_ФРАГМЕНТ ТЕКСТА_
○ ○ ○ ○ ○
Дорогой ценой покупает новая власть передышку, однако страна все-таки эту власть не торопится принимать. Крестьяне-середняки, кустари и массы городских обитателей не имеют ни малейшего желания сотрудничать с ней. Кустари попросту прекращают свой труд. Крестьяне отказываются везти в город хлеб. О, эта роевая общая жизнь! Власти над ней не установить никому! Мифы, мифы вокруг! Дальнозорок и мудр оказывается великий Толстой!
Нужно прибавить, истины ради, что уезжает из Вязьмы Михаил Афанасьевич в самое подходящее время: то ли чутье подсказало, то ли хранила пастушья звезда. Ближе к лету из Москвы поступает по инстанциям вниз директива об аресте всех бывших помещиков, их управляющих и доверенных лиц, а также и паразитического прочего элемента, все это надлежит проделать, естественно, в сжатые сроки и согласуясь с непогрешимым революционным чутьем. Из этой искры, брошенной сверху, внизу разгорается пламя. Вновь пылают усадьбы, библиотеки горят. Варфоломеевская ночь громыхает в Сычовке, и падает жертвой ее Михаил Васильевич Герасимов, председатель земской уездной управы, когда-то сказавший начинающему врачу напутственное словечко: «Освоитесь». Как знать, во что бы могла обойтись присущая паразитам и тунеядцам привычка бриться семь раз в неделю и вытягивать в нитку пробор.
○ ○ ○ ○ ○
_ДАННЫЕ УПРАЖНЕНИЯ_

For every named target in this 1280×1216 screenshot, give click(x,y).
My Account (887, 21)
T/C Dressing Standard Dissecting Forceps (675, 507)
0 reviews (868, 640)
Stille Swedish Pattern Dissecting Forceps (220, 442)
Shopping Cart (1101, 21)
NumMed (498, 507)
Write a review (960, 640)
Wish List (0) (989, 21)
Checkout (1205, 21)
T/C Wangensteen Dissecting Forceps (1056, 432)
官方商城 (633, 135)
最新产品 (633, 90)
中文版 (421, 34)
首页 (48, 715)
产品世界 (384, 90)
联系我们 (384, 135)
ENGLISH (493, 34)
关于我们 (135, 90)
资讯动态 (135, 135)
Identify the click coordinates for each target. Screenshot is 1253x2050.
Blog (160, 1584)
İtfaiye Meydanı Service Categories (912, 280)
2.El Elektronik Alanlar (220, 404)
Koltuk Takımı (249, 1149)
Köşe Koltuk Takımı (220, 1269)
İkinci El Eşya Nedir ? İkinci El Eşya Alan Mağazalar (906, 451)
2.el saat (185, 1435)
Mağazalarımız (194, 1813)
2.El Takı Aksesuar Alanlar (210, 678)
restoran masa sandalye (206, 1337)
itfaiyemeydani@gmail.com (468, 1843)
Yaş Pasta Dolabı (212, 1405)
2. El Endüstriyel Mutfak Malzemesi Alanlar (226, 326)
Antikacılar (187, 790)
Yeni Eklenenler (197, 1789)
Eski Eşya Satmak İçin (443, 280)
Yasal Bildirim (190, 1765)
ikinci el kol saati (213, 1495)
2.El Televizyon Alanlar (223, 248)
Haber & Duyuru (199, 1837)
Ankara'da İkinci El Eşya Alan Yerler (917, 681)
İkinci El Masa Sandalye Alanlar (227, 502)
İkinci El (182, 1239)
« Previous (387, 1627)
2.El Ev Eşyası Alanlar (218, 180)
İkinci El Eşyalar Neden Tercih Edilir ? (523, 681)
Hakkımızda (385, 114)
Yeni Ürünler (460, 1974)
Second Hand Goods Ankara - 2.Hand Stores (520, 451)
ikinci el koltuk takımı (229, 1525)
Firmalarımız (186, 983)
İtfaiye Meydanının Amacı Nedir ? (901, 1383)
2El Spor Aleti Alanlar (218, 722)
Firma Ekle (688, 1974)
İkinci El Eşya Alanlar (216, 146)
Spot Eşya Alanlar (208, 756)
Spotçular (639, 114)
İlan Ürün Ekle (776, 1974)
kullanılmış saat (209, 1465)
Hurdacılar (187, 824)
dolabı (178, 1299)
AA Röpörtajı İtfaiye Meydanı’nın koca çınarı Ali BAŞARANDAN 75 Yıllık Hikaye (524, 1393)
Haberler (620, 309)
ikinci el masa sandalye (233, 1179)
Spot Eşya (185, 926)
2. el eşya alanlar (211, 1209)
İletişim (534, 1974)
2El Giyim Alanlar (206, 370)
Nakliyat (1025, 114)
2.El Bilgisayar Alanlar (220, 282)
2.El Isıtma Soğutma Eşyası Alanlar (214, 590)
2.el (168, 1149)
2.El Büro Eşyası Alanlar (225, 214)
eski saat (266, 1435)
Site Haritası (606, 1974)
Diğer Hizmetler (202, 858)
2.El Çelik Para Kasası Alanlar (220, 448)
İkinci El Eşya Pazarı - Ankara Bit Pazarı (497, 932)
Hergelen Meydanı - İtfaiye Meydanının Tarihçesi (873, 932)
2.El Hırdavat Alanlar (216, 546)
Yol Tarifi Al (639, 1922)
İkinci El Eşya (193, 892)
○ ○ ○ ○ ○
_ЧТО СДЕЛАТЬ_
a) Выпишите все населенные пункты, которые упоминаются во фрагменте текста.
b) Продолжите фрагмент текста после его последнего предложения.
Записи никак не связаны с фрагментом текста.

_ОТВЕТЫ_
a) Москва, Вязьма, Сычовка.

b)
В пути на крышах вагонов, рядом с солдатами, все еще бегущими толпами с фронта, новый персонаж предстает его измученным взорам: мешочник. Знамение времени, рожденный революцией спекулянт, бессмертный тип однозубой советской сатиры. Москва кипит спекулянтами и бандитами, которые вырастают точно из-под земли, словно гуляет необузданная стихия. Все, что ни попадается под руку, эта стихия невозмутимо тащит к себе, и новой власти не удается ее обуздать. Бездна анархии готова разверзнуться и все поглотить. Вождь революции говорит:
— Спекулянт, мародер торговли, срыватель монополии — вот наш главный «внутренний» враг... Либо мы подчиним своему контролю и учету этого мелкого буржуа... либо он скинет нашу, рабочую, власть неизбежно и неминуемо...
Неизбежно и неминуемо...
Сколько же в России мелкой буржуазии? Девять десятых? Девятнадцать двадцатых? Позади него Вязьма, мещанская вся, насквозь, целиком и до мозга костей. Перед ним Москва, тоже мещанская, вся, насквозь, целиком и тоже до мозга костей. Рыцарь чистый и светлый, он себе даже представить не мог, чтобы по закоулкам и тайникам копошилась такая ненасытная пропасть стяжания, жадности, оборотистой лжи, которую вдруг выворачивает наружу эта сумятица всемирной истории. Нелепость, бессмыслица, дикость. Что ж ожидает нас впереди?
Неизбежно и неминуемо...
Будущее для него окутано мглой. Невозможно ничего разглядеть. Что остается ему? Родной дом, безбрежное море тополей, каштанов и лип, сытный жар изразцов, бой часов и раскрытый рояль. А ты бушуй, океан!